Whatever you choose, make sure you both put all the effort you need to put in to make it the right one.

I truly am sorry you are in this situation. The second problem is. What happened was sexual abuse, rape (even if you disagree), sex without consent. They are all wrong. Please make sure you are never in that situation again. And if you are (there's a good chance you could be) be better prepared to deal with it.

Know where the blame should be placed. Know what is right for you.

Wishing you strength, power, peace and happiness.

Moiamigo · 01/09/2024 01:00

just reading this has really upset me, I can't imagine how you must still be feeling. I'm so sorry this happened. It is indeed criminal, literally. You must get out of this relationship. I can't imagine how anyone can do this, I simply can't. Drunk or not, it makes no odds. It is rape. "he did stop eventually" is... well, I'm sorry but I can't imagine that either. I can't imagine doing something I know is off limits (cos if's against the law) and (assuming I had a green light to do something) I can't imagine not stopping if I didn't think it was going well. Please get help.

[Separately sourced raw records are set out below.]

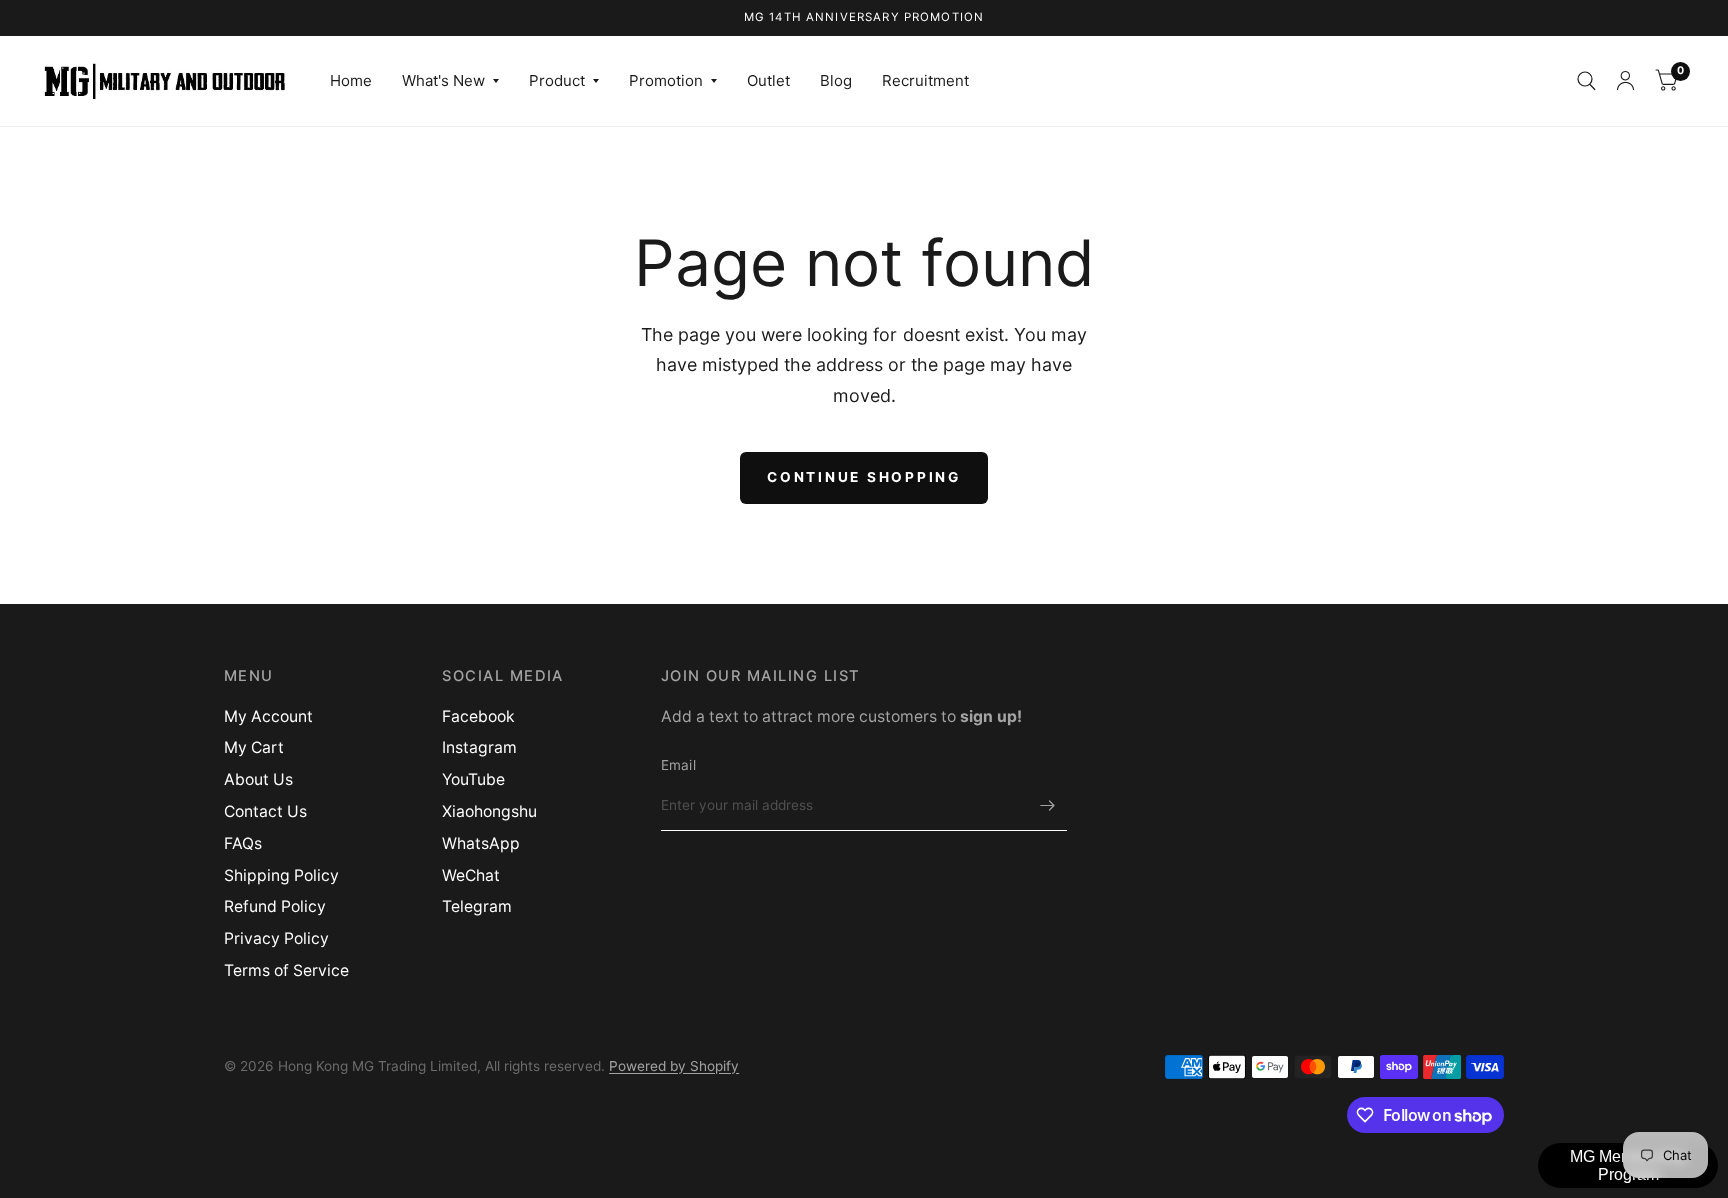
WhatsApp (481, 843)
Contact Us (265, 811)
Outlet (768, 80)
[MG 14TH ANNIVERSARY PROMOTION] (864, 18)
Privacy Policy (276, 938)
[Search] (1586, 81)
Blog (836, 80)
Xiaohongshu (489, 811)
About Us (258, 779)
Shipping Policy (281, 875)
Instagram (479, 747)
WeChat (471, 875)
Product (557, 80)
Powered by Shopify (674, 1066)
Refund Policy (275, 906)
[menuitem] (351, 81)
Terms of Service (286, 970)
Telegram (477, 906)
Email (678, 765)
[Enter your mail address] (1047, 805)
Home (351, 80)
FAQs (243, 843)
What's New (443, 80)
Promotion (666, 80)
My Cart (254, 747)
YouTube (473, 779)
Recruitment (925, 80)
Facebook (478, 716)
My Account (268, 716)
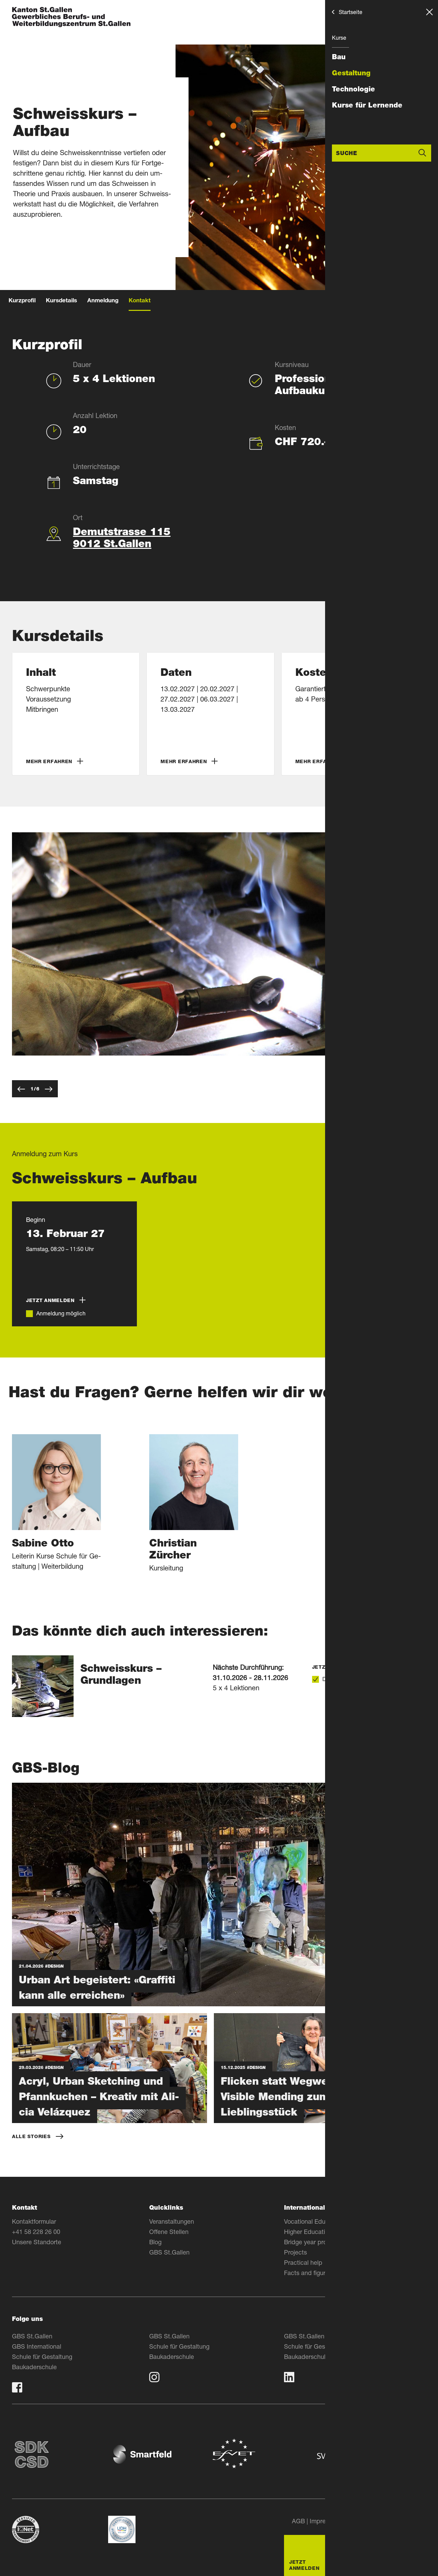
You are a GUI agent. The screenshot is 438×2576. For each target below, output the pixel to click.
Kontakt (140, 301)
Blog (155, 2242)
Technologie (353, 89)
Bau (339, 57)
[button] (76, 713)
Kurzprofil (22, 301)
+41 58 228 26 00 (36, 2231)
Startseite (350, 12)
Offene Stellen (169, 2231)
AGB (298, 2521)
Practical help (303, 2262)
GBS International (36, 2346)
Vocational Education (313, 2221)
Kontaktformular (34, 2221)
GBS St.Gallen (169, 2252)
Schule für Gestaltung (42, 2356)
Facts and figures (308, 2272)
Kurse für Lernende (367, 105)
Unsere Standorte (36, 2242)
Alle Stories (31, 2136)
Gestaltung (351, 73)
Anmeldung (102, 301)
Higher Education (308, 2231)
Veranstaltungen (171, 2221)
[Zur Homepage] (71, 17)
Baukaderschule (34, 2367)
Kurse (339, 37)
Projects (295, 2252)
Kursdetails (61, 301)
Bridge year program (312, 2242)
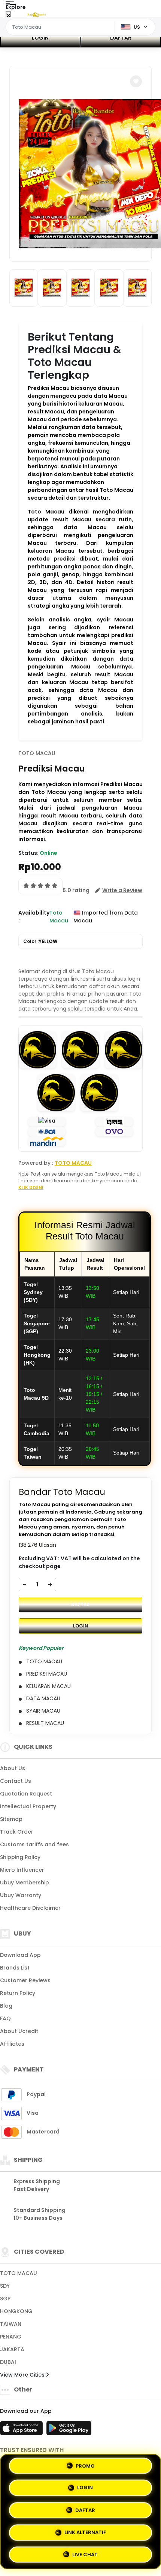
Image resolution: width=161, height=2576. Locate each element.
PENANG (10, 2336)
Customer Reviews (25, 1980)
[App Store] (22, 2430)
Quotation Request (26, 1793)
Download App (20, 1955)
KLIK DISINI (30, 1187)
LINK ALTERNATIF (85, 2530)
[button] (136, 81)
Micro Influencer (22, 1870)
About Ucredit (19, 2031)
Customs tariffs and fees (34, 1844)
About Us (12, 1768)
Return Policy (17, 1993)
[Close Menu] (8, 16)
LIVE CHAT (85, 2551)
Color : (40, 941)
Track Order (16, 1831)
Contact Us (15, 1781)
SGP (5, 2298)
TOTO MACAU (36, 753)
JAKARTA (12, 2349)
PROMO (85, 2468)
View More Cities (23, 2374)
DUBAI (8, 2362)
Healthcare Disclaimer (30, 1908)
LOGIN (40, 37)
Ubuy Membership (24, 1882)
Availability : (33, 916)
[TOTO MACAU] (37, 14)
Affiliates (12, 2044)
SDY (5, 2286)
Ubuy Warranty (20, 1895)
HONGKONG (16, 2311)
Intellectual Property (28, 1806)
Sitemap (11, 1819)
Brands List (15, 1967)
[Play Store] (68, 2430)
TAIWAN (10, 2324)
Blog (6, 2005)
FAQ (5, 2018)
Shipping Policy (20, 1857)
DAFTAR (120, 37)
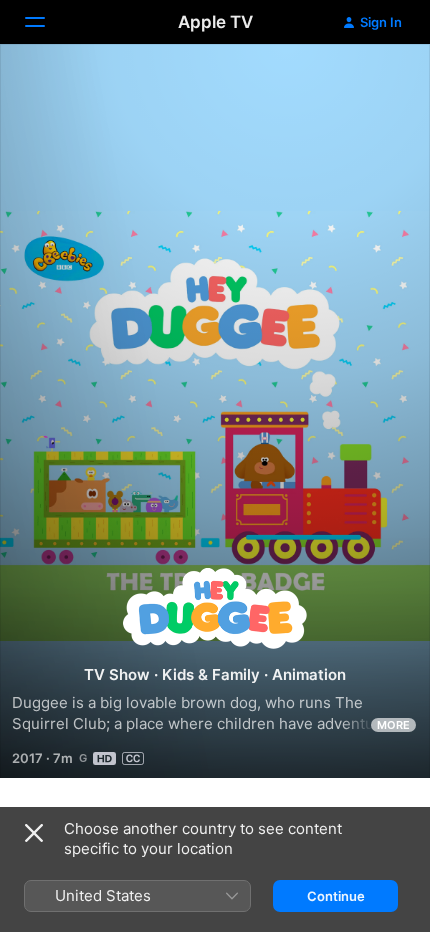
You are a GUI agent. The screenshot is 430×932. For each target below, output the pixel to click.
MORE (393, 725)
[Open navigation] (47, 22)
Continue (336, 896)
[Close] (34, 833)
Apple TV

Confusedscottishdad · 01/09/2024 13:31

Emeraldiisland · 08/07/2024 20:46

I don't think it's rape. He did stop eventually. Even if it was I can't just leave him. We've got a 4 year old with extreme learning disabilities and DH is brilliant with him. I'm not sure I can cope on my own. No family nearby (apart from DHs who wouldn't support me anyway) and no close friends. I moved to be with DH and after having our DS I don't really know anyone because DS's needs take up a lot of time. I can't even work.
I just want DH to stop punishing me and start talking to me again. He doesn't need to say sorry, just tell me he loves me.

Yo might not believe it to be rape but in the eyes of the law it is most definitely an anal rape. You were not willing, you did not give consent and told him no his lack of compliance shows a clear intent

Thelittleweasel · 01/09/2024 15:29

@Emeraldiisland

It becomes rape the instant you tell/beg him to stop and he does not.